Mr. Trump has set in motion a renegotiation of the 23-year-old North American Free Trade Agreement, which has set the ground rules for Detroit and foreign-based auto makers operating in the U.S., Canada and Mexico.
The SUVs assembled at GM's Arlington plant have among the highest Mexican content of any vehicles produced in North America, according to the National Highway Traffic Safety Administration. The SUVs contain 49% U.S.-or Canada-made components, while 38% of the parts come from Mexico, the agency says.
Among U.S. officials' most frequently mentioned objectives for Nafta talks is a revamp of the "rules of origin," which regulate how much of a car -- or auto part -- must be produced in North America to be eligible for duty-free shipment across the Mexican or Canadian borders.
Shifting some parts production north to Texas reduces the risk of costs related to a border tax that U.S. lawmakers have proposed, potential tariffs Mr. Trump has threatened, or a newly negotiated Nafta. Mr. Trump has even threatened to pull the U.S. out of Nafta, a move that would likely result in immediate tariffs at the border.
GM Chief Executive Mary Barra is a member of Mr. Trump's business council. The jobs announcement comes as GM trims thousands of assembly jobs in the U.S. to counter sluggish sedan sales.
GM next year will open a 1.2 million square-foot facility on the site of a former retail mall less than 2 miles from the factory. A handful of suppliers are expected to locate in the facility.
IAC supplies some content for the current SUVs, but won more business on the next-generation trucks, which industry analysts expect to go on sale in 2019. IAC will supply the bulk of the truck's interiors, including consoles, instrument panels and door trim.
About 1,250 hourly and salaried workers from IAC and other suppliers will work at the facility. Roughly 600 of those employees will replace work that had previously been done by suppliers in Mexico, GM spokesman Nick Richards said.
GM has located supplier operations near several other U.S. assembly plants in recent years to cut logistics costs, Mr. Kiefer said. The setup reduces inventory, makes it easier to tweak production schedules and can help spot and fix quality lapses more quickly, he said.

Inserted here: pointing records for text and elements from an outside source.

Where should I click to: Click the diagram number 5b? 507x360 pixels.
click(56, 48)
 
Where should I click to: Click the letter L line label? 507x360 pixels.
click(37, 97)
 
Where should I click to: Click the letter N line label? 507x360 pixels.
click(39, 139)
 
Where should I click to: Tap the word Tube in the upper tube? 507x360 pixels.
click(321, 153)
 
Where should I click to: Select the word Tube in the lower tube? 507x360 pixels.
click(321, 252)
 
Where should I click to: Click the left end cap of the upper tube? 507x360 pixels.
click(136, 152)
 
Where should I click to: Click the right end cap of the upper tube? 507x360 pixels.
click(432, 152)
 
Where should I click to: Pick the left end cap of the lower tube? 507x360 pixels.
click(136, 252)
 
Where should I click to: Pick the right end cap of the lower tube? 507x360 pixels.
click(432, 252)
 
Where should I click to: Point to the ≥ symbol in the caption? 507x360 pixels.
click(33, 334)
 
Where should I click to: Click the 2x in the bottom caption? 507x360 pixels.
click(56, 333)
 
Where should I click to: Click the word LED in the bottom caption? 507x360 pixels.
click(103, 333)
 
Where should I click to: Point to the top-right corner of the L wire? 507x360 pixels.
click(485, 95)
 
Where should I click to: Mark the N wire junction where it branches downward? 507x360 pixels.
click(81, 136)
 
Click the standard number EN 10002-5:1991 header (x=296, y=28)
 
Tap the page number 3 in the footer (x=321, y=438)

The strategy is part of a broader effort by GM to squeeze out $6.5 billion in annual costs by 2018, compared with four years earlier. Mr. Kiefer said savings from supplier parks and other logistical moves is contributing about $1 billion to that goal.
Mr. Kiefer acknowledged that some of those savings are offset by higher labor costs in Texas compared with overseas markets but called it "a positive trade off." He said the creation of U.S. jobs is "a great byproduct" of the strategy but said it wasn't the primary factor.